Poster Paper: Medical out-of-Pocket Expenses Among Children Under the Affordable Care Act

Friday, November 4, 2016
Columbia Ballroom (Washington Hilton)

*Names in bold indicate Presenter

Gilbert Gonzales and Jorge Encinas, Vanderbilt University


Objective: The objective of this study is to identify and describe the characteristics of children and their families that are financially burdened by high medical out-of-pocket expenses.

Data: This study used data from the 2014 Current Population Survey, including demographics, health insurance status, medical out-of-pocket spending, and self-reported health status.

Methods: We estimated mean medical out-of-pocket spending by age and examined differences by health insurance status in 2014, the first year of the implementation of the Affordable Care Act.
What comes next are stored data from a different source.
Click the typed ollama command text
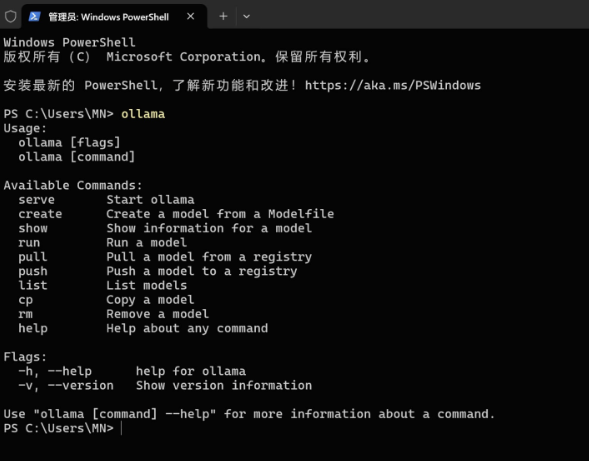 click(x=143, y=114)
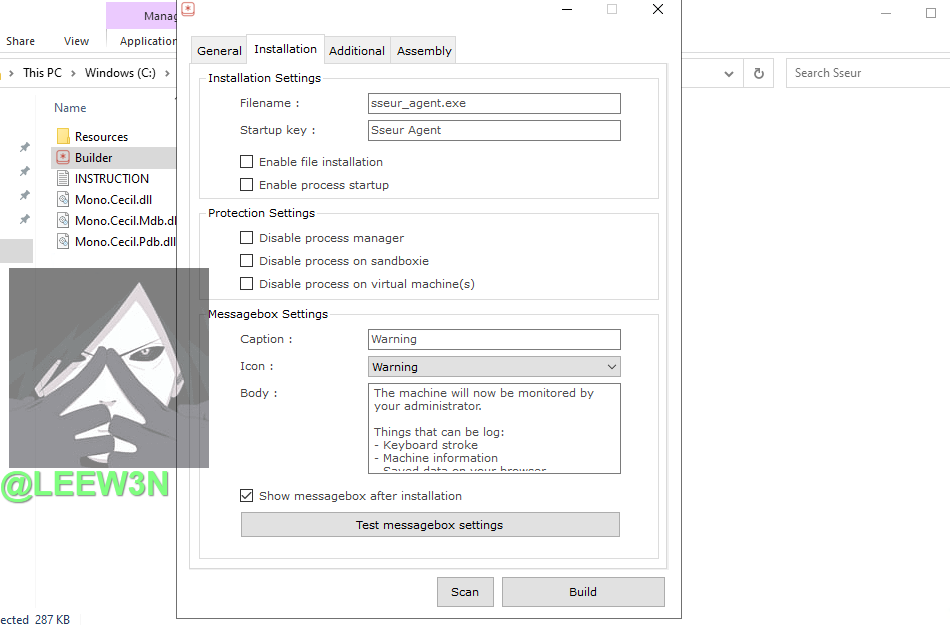Click the Scan button
This screenshot has width=950, height=631.
(x=465, y=592)
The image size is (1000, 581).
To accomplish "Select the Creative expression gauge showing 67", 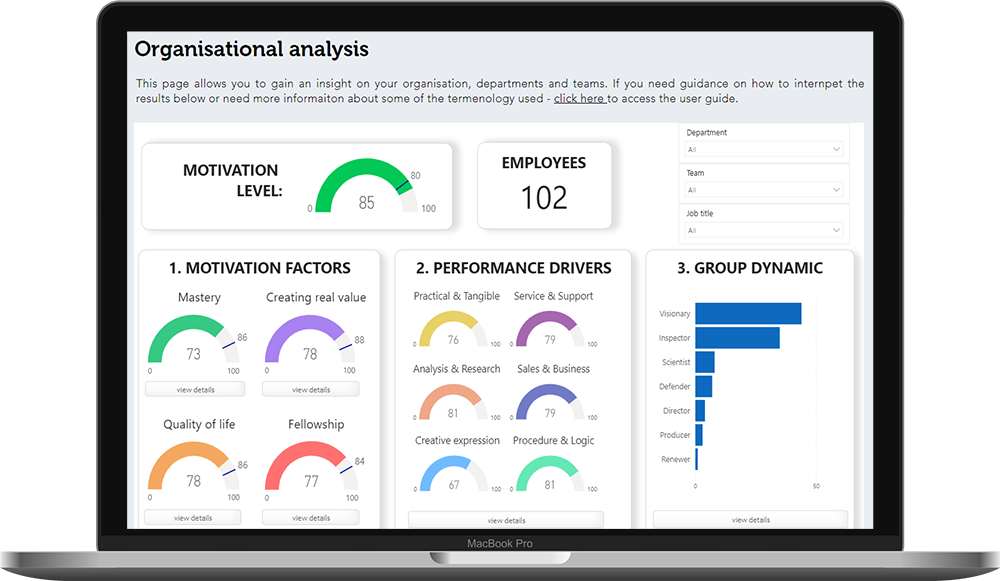I will click(x=455, y=471).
We also calculated descriptive statistics of all children, as well as children in families with household incomes less than 138% of the Federal Poverty Guidelines, at greatest risk of high burden spending using logistic regression models controlling for age, race/ethnicity, gender, citizenship status, parent age, parent education, parent work status, number of children in the household, and family income.
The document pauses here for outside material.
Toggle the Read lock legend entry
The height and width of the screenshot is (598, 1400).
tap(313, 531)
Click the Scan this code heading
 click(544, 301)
Results: We found that medical out-of-pocket expenses generally increase, as children get older, from a mean of around $200 at year 1 to approximately $400 dollars by the age of 18. Most of the increase in spending is driven entirely by children that are privately insured. Publically insured children’s out-of-pocket pocket medical spending only increases slightly with age. We also observed out-of-pocket spending among children by health status. Children with poorer health have more variance in their spending by age, while healthier children show a steady increase in medical spending as they grow older. In our analysis, we also found that low-income children (<138% FPG) are more likely to be a part of a minority group and non-citizens; fewer of their parents work full-time or have college degrees. Interestingly, there was not much difference across health insurance status between all children and children that live below 138% FPG.
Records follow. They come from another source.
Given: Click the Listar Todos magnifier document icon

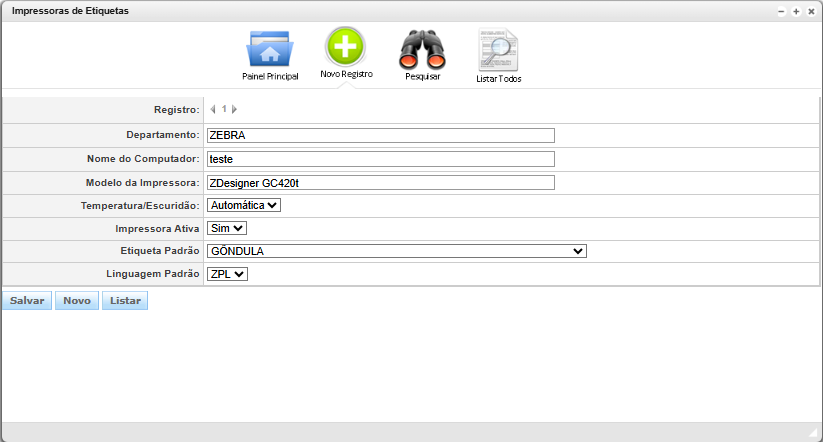Looking at the screenshot, I should click(498, 49).
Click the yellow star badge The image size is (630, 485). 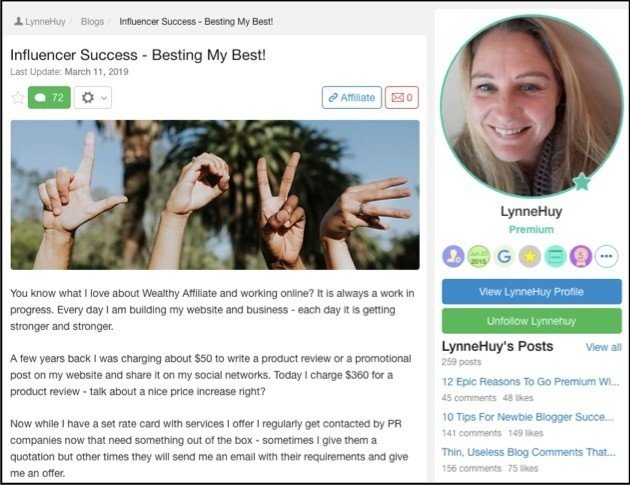click(x=530, y=256)
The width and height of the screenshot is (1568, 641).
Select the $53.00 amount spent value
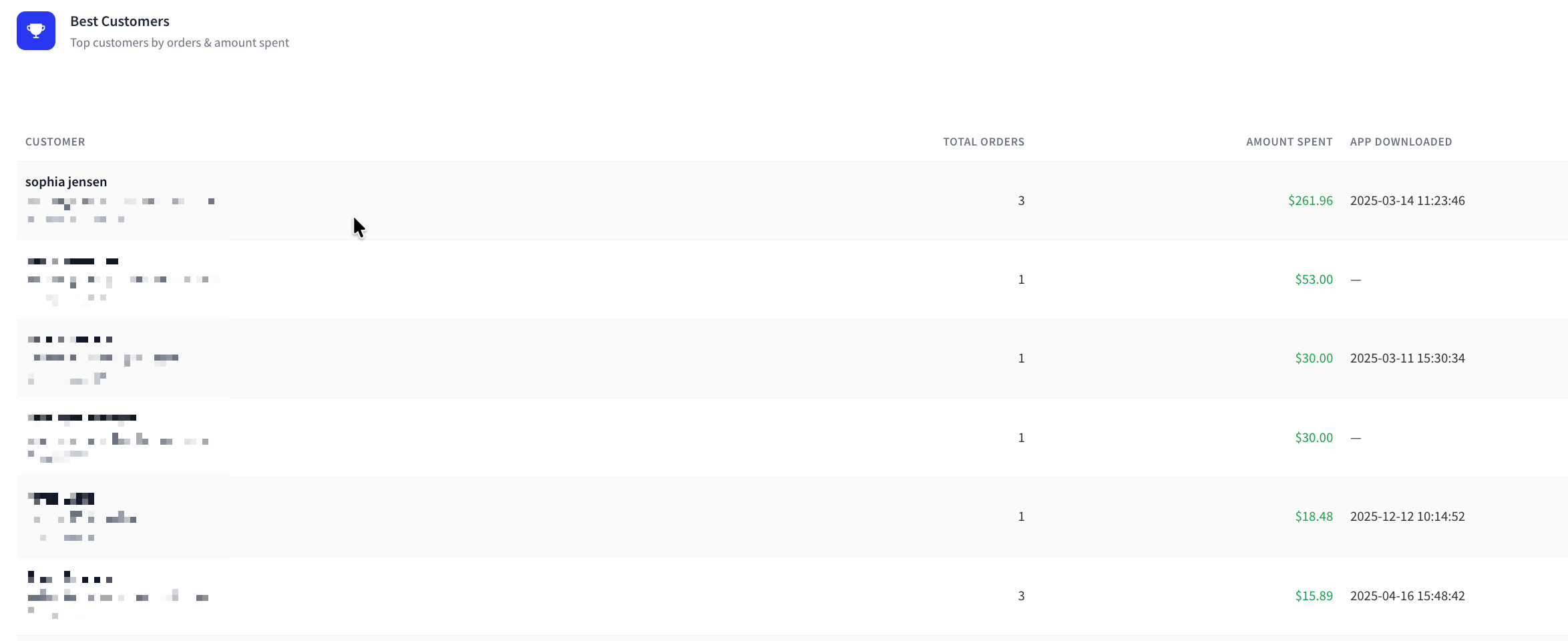[1314, 279]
Conclusion: Children’s out-of-pocket medical expenses increase as they get older, possibly because older children increasingly use medical services and are more likely to have private health insurance. However, the drop in out-of-pocket medical expenses among older uninsured children indicates that they are less likely to receive medical treatment, potentially because of cost. Public policies—such as out-of-pocket spending limits—may alleviate medical out-of-pocket spending among older children.